Problem to solve: Out of the lines below, please list those that hold the string "computer".

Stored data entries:
--- --- ---

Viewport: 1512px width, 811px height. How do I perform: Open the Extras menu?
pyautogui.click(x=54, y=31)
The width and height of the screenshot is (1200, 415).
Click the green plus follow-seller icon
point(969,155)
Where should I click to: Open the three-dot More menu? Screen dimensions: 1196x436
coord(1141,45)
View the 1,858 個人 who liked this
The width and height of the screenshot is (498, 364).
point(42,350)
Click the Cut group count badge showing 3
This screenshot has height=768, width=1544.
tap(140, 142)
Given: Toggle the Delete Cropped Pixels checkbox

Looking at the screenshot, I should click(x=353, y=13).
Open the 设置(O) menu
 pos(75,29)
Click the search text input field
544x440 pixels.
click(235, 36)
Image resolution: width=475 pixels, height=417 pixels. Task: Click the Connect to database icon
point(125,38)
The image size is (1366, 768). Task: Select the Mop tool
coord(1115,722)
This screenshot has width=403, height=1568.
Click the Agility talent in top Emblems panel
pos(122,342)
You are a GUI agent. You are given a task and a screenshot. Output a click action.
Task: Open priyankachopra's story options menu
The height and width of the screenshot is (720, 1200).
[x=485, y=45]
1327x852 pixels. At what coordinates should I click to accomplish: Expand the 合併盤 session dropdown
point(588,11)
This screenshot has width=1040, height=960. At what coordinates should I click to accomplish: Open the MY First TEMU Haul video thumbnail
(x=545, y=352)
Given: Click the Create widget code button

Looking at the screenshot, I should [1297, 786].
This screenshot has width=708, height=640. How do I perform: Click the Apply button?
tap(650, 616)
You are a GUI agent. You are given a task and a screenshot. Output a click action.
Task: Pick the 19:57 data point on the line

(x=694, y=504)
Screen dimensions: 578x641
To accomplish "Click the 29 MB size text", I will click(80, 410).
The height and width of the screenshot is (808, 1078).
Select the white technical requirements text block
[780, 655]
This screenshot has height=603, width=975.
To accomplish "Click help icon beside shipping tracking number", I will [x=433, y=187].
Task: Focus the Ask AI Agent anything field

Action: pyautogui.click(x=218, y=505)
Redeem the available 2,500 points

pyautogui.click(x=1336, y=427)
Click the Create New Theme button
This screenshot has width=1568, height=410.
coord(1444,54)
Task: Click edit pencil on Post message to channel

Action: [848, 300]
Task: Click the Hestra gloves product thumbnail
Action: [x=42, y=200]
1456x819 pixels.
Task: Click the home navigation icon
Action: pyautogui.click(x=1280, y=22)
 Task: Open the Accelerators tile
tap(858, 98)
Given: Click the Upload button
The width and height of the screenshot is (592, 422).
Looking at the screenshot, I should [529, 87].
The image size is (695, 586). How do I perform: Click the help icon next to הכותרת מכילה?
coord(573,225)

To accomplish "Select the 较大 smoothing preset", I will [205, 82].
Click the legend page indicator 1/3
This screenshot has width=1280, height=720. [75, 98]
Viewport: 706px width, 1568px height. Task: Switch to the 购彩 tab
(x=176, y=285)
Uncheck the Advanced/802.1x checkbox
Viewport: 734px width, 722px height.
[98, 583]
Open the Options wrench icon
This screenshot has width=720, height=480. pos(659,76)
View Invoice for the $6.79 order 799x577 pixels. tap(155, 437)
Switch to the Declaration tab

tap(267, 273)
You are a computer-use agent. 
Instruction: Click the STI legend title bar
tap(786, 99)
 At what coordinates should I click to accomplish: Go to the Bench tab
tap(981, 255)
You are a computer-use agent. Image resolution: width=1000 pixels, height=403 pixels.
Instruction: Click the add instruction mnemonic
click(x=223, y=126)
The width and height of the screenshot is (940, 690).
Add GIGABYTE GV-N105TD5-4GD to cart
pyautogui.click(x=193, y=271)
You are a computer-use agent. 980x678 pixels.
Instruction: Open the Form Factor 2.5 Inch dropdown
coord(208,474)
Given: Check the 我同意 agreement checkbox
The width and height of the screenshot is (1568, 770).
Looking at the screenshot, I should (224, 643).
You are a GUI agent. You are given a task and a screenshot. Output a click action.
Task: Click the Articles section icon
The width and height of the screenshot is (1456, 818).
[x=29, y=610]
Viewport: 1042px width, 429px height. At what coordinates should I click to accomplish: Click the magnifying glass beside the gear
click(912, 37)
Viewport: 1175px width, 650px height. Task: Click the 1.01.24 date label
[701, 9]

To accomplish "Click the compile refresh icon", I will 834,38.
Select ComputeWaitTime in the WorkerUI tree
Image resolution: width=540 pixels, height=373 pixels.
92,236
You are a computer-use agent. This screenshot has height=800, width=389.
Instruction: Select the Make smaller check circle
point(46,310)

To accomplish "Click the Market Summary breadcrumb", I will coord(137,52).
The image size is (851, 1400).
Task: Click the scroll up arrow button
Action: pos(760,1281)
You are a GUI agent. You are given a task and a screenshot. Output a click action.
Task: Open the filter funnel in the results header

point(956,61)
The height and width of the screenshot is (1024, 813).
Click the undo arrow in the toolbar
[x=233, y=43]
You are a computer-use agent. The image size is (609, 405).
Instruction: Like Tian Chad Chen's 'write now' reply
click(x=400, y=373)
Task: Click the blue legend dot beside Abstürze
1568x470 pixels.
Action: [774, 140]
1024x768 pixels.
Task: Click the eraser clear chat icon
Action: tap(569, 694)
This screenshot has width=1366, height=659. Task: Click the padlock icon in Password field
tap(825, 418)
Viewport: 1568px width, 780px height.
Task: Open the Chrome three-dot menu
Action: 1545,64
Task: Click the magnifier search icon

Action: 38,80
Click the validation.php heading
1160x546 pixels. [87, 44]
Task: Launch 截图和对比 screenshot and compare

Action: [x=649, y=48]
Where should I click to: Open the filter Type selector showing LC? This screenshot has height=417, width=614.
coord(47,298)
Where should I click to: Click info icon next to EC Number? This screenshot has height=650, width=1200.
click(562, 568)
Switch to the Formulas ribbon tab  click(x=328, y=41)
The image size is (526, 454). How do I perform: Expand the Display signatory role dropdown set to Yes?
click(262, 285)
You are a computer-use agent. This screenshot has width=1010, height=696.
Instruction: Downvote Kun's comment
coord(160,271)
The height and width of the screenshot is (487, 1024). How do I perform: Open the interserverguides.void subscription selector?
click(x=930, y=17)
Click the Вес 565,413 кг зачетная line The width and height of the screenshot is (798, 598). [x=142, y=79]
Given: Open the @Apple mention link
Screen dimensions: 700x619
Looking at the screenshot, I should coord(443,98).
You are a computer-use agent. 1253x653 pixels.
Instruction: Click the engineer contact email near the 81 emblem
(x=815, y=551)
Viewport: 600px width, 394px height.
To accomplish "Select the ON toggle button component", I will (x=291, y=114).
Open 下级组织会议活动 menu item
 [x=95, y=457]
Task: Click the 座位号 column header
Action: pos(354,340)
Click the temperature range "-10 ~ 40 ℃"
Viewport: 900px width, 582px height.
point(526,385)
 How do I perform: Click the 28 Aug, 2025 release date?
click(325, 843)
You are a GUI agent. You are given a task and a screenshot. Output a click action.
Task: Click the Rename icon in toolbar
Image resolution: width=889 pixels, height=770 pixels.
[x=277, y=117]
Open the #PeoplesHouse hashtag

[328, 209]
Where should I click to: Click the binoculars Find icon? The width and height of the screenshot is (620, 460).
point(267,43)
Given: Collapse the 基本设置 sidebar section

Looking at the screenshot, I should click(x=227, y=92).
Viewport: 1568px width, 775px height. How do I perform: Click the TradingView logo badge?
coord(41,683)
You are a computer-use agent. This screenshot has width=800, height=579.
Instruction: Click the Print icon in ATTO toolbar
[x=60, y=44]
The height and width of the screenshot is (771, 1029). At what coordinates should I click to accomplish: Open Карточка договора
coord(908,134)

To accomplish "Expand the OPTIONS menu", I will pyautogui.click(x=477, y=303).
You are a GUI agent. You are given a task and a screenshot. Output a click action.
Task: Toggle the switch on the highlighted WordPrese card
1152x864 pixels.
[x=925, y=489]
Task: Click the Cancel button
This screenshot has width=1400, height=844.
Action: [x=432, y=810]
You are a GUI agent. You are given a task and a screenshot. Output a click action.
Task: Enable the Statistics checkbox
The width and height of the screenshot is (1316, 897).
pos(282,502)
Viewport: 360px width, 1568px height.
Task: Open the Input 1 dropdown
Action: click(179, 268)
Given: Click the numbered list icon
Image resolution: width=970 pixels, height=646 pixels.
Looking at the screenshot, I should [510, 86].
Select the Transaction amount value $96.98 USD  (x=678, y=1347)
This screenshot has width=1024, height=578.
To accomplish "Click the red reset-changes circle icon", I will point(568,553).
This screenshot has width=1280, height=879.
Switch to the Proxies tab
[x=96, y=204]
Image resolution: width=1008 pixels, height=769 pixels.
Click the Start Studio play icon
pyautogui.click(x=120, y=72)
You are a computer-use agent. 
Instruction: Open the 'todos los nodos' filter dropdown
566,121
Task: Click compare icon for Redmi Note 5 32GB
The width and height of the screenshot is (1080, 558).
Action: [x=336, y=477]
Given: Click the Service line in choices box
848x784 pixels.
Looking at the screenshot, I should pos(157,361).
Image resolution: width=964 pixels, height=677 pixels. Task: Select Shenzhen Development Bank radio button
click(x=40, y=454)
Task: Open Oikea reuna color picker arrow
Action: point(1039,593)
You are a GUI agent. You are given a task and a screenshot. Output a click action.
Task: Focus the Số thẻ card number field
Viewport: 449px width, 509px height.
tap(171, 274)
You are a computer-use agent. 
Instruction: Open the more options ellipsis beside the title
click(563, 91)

--- --- ---

Task answer:
You are a computer-use agent. 
You are a computer-use agent. Image resolution: width=1000 pixels, height=403 pixels.
You are a computer-use agent. 980x678 pixels.
You are a computer-use agent. This screenshot has height=800, width=389.
You are a computer-use agent. The image size is (609, 405).
You are a computer-use agent. This screenshot has width=1010, height=696.
You are a computer-use agent. 1253x653 pixels.
You are a computer-use agent. This screenshot has width=800, height=579.
You are a computer-use agent. 
You are a computer-use agent. 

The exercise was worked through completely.